Sale: 514 / Evening Sale, Dec. 11. 2020 in Munich Lot 227

 

227
Andy Warhol
Portrait of a Lady, 1982.
Unique object. Synthetic polymer paint and silk...
Estimate:
€ 250,000 / $ 270,000
Sold:
€ 325,000 / $ 351,000

(incl. surcharge)
Portrait of a Lady. 1982.
Unique object. Synthetic polymer paint and silkscreen ink on canvas.
Verso of the folded canvas with the hand-written number "PO50.161", two estate stamps, two stamps of the Andy Warhol Foundation for the Visual Arts, Inc., as well as with the hand-written inscription "VF". Stretcher also with hand-written number "PO50.161" and with the second hand-written number "PO.144.426". 101.5 x 101.5 cm (39.9 x 39.9 in).

• Art & Cult: Andy Warhol's colorful portraits are Pop Art icons.
• Owing to the execution in oil, Warhol puts the unknown beauty at eye level with his legends of popular culture.
• Timeless beauty - a remarkable document of Andy Warhol's obsession with immaculate beauty
.

PROVENANCE: The Andy Warhol Foundation for the Visual Arts, New York.
Lococo Mulder/Dorothy Blau Gallery, Bal Harbour/Florida (acquired from aforementioned).
Private collection USA (acquired from aforementioned in 2001).
Private collection Germany.
Company collection Germany.

EXHIBITION: Andy Warhol: Pretty Women. Portrait Paintings of the 70's and 80's, Lococo Mulder, St. Louis (MO), December 18, 2000 - January 5, 2001; Dorothy Blau Gallery, Bay Harbor Islands (FL), January 12 - February 16, 2001, no p. (with full-page color illu.).
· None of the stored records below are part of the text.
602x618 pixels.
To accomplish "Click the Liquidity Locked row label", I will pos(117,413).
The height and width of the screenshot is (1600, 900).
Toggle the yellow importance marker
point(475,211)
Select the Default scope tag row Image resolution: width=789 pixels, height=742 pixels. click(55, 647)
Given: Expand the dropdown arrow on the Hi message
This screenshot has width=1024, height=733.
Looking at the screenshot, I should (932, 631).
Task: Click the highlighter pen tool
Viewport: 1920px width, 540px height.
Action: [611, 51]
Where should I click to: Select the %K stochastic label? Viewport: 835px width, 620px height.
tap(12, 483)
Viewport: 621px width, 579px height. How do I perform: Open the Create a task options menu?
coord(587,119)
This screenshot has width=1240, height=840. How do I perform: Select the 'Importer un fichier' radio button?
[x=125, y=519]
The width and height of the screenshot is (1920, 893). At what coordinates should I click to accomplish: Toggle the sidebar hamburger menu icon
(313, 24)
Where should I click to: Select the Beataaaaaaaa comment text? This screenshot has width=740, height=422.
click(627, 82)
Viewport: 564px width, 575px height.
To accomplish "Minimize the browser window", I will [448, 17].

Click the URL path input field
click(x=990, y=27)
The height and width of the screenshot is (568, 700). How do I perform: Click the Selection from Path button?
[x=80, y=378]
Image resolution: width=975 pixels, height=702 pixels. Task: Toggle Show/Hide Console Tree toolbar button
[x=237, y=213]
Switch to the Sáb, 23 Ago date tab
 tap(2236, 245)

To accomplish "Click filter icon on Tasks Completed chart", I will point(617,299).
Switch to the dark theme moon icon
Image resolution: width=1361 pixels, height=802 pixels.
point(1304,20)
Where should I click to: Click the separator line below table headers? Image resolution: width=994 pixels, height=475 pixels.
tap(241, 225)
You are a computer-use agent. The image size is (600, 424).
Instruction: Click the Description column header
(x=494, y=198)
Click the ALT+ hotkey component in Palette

“Everyone was a star, not only for fifteen minutes, but, in this incarnation caught permanently on canvas, ‘forever’.”
Henry Geldzahler, in: Andy Warhol: Virginal Voyeur. Ex. cat. Andy Warhol: Portraits. Museum of Contemporary Art Sydney, 1933, p. 26.
"Pop Art is for everyone."
Andy Warhol in an interview with Gretchen Berg in May 1967, quote from: ex. cat. Andy Warhol: A Factory, Vienna 1999, no p.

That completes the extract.